19 April 2007 / 30 Hamal 1386
On the way to the university campus I noticed these men rebuilding a street drain. There have been several rainstorms this week, and some of the ungraded roads have turned into swamps. Meanwhile, many drains are being rebuilt. I asked them if this was a Municipality project, but they said they were hired by the homeowner, just to rebuild the drain in front of his house.
Excellent street-drain construction. The workers explained that they were hired by the homeowner, not the city.
Today we (the 5th-year class and I) went to the top of Kuh-e Asmayi, which is situated in the middle of Kabul much as Twin Peaks is located in San Francisco. For this we had to rent a minivan, a.k.a. “Tunis.” Samir went to the bus stop and negotiated with a driver, who was a little alarmed when he came down to the University gate and saw that there were eleven of us. Grudgingly he agreed to go, and we piled in. Farah, the only female student, got the passenger seat, to her relief. I guess that normally the teacher gets the comfy chair, so I had to be explicit in saying that she got to sit there. Then it became a disadvantage for her because I turned the van into a mobile classroom when we got stuck in traffic.
Many of the students started grumbling about the gridlock, and asked if we had similar traffic in California. I said yes, then asked what potential solutions there were to this problem. Responses were diverse and became increasingly systematic, until Mujib said, “We should design a set of proposals, publicize them, have a public discussion, and then decide and act.” Without prompting, several others chimed in and said “We should study alternatives and choose the best.” So I then described the steps in the Rational Planning Model, described its role in planning, and then pointed out that Mujib had gone a step further by proposing public debate to decide which policy to pursue.
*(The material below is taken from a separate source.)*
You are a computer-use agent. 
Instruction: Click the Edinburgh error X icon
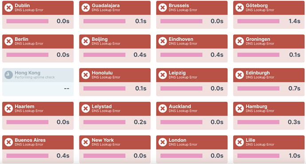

Then several students raised the concern that a large part of the Afghan public is uneducated; most have had only a few years of school and can’t read. The students expressed reservations about having an uninformed public as the arbiter of policy. They thought that in the US, where the population is educated, there would be no problem having the public decide. I pointed out that in the US, people may be literate, but that does not mean that everyone is a competent traffic engineer (I did not explain that in my opinion most Afghans have a world-renowned PhD in the School of Life). I said that the tension between experts and the public on policy development continues is an important ongoing issue among planners today. ‘Twas a good entree into planning theory! By then we had arrived at the high saddle on the mountain, and got out to look at the city.
P.A. speakers-on-sticks are the new minarets for neighborhood mosques.
Hillside neighborhood overlooking Shahr-e Naw, part of the ‘formal’ city.
We got a great view to the north. However, we had to hike almost twenty minutes to the top of the ridge so that we could see over the other side to the south. We got to about 40 meters from the ridgetop when we were stopped by a guard who said there are military installations to the north and south, so we did not have permission to go any further without a letter from the Ministry of Interior.
|Walking back to the ‘tunis’ (minivan) we saw water-tanks which supply the houses below. Private water-trucks make regular runs up here.|
Looking west toward Kuh-e Ali Abad.
Orientation at AREU library regarding online catalog.
Lunch with the students after the field trip.